▸ Text section:
According to slow query log, the following query (and similar queries) would take around 2s to execute occassionally:
INSERT INTO incoming_gprs_data (data,type) VALUES ('3782379837891273|890128398120983891823881abcabc','GT100');
Table structure:
CREATE TABLE `incoming_gprs_data` (
`id` int(200) NOT NULL AUTO_INCREMENT,
`dt` timestamp NOT NULL DEFAULT CURRENT_TIMESTAMP,
`data` text NOT NULL,
`type` char(10) NOT NULL,
`test_udp_id` int(20) NOT NULL,
`parse_result` text NOT NULL,
`completed` tinyint(1) NOT NULL,
PRIMARY KEY (`id`),
KEY `completed` (`completed`)
) ENGINE=InnoDB AUTO_INCREMENT=5478246 DEFAULT CHARSET=latin1
Activities related to this table:
- Around 200 rows are inserted to this table every second. The incoming data is originating from different sources (thus, it does not happen in one process but multiple processed at every second).
- A cron process will process these rows by getting the rows via
SELECT * FROM incoming_gprs_data WHERE completed = 0
, process them, and updatecompleted = 1
- Another cron process (runs every 15 minutes) will delete the completed rows (i.e.
completed = 1
) to make the table slimmer. - Slow log query does not indicate any slow
SELECT
query related to the table. - The size of the table is relatively small less than 200K rows.

▸ Supplied data:
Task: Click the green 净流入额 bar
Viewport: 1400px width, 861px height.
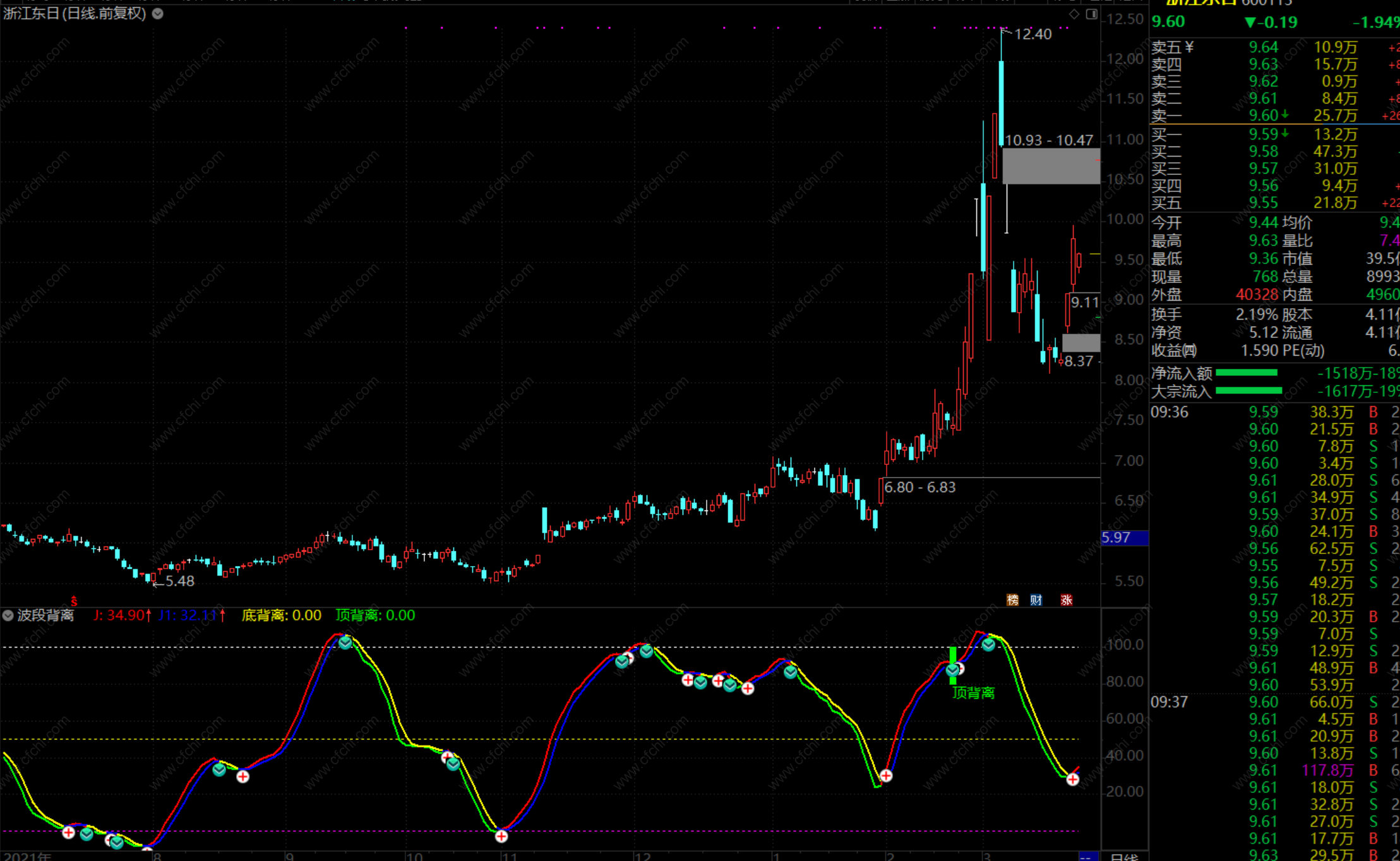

▸ What is required:
Please copy the MySQL slow insert text word for word, starting at "- A cron process" and ending at "than 200K rows.". The material comes from a different source than the text.

▸ Exercise answer:
- A cron process will process these rows by getting the rows via
SELECT * FROM incoming_gprs_data WHERE completed = 0
, process them, and updatecompleted = 1
- Another cron process (runs every 15 minutes) will delete the completed rows (i.e.
completed = 1
) to make the table slimmer. - Slow log query does not indicate any slow
SELECT
query related to the table. - The size of the table is relatively small less than 200K rows.